Par Gloire Balolage
La RDC -République démocratique du Congo- se classe 133ᵉ sur 180 pays dans le Classement mondial de la liberté de la presse 2025. C'est ce qui ressort du rapport publié par RSF -Reporters sans frontières-, dans le cadre de la célébration de la Journée mondiale de la liberté de la presse, ce samedi 3 mai 2025.
Dans ces zones de conflit, les journalistes sont confrontés à des violences physiques, mais aussi à des pressions économiques et institutionnelles, qui compromettent gravement leur sécurité et leur liberté.
Selon RSF, les exactions physiques restent les formes les plus visibles d’atteintes à la liberté de la presse, mais elles ne sont que la partie émergée de l’iceberg. En 2025, l’indicateur économique du classement mondial atteint un niveau critique inédit, mettant en évidence un facteur souvent sous-estimé : la fragilité économique des médias.
Entre la concentration de la propriété, la dépendance vis-à-vis des annonceurs, la réduction des aides publiques ou leur attribution opaque, les médias se retrouvent pris en étau entre survie économique et indépendance éditoriale.

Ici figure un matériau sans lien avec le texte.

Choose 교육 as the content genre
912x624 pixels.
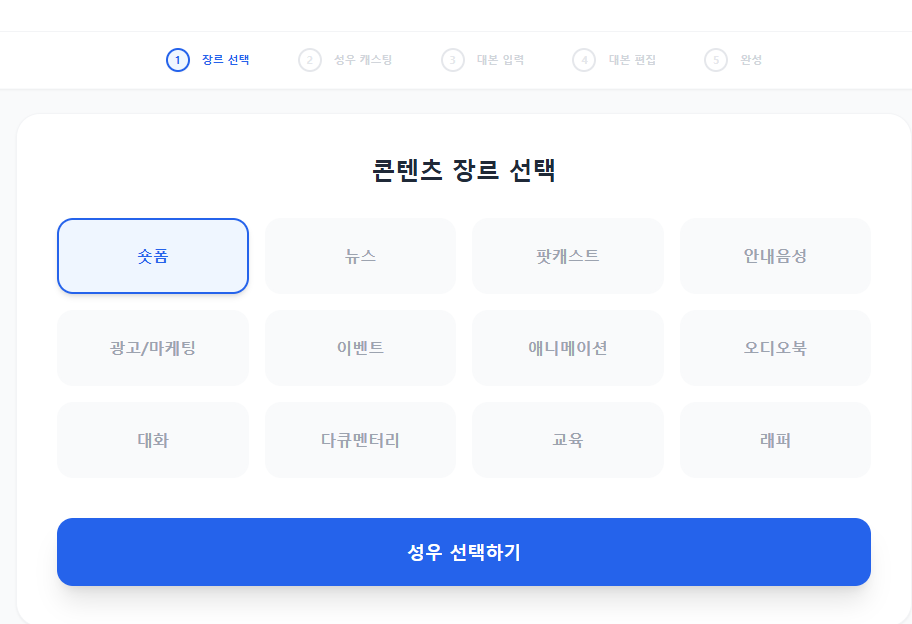pos(568,440)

Cette pression économique ne touche pas que la RDC. À l’échelle mondiale, RSF constate pour la première fois que la situation de la liberté de la presse est désormais qualifiée de «difficile» dans de nombreux pays. L’organisation tire la sonnette d’alarme sur l’urgence de restaurer un écosystème médiatique durable et indépendant.
"Sans indépendance économique, pas de presse libre. Quand les journalistes sont paupérisés, ils n’ont plus les moyens de résister aux adversaires de la presse que sont les chantres de la désinformation et de la propagande. Il convient de restaurer une économie des médias qui garantit une information fiable et au service de l’intérêt général," prévient Anne Bocandé, directrice éditoriale de RSF.

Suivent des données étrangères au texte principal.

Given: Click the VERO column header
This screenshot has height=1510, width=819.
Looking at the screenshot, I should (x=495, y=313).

RSF appelle les États, les bailleurs et les acteurs privés à mettre en œuvre des solutions concrètes, pour soutenir financièrement les médias indépendants, protéger les journalistes et garantir un accès équitable à l’information. Pour la RDC, ce soutien est d’autant plus vital que les régions en conflit subissent une double peine : la violence armée et l’étouffement progressif de la presse.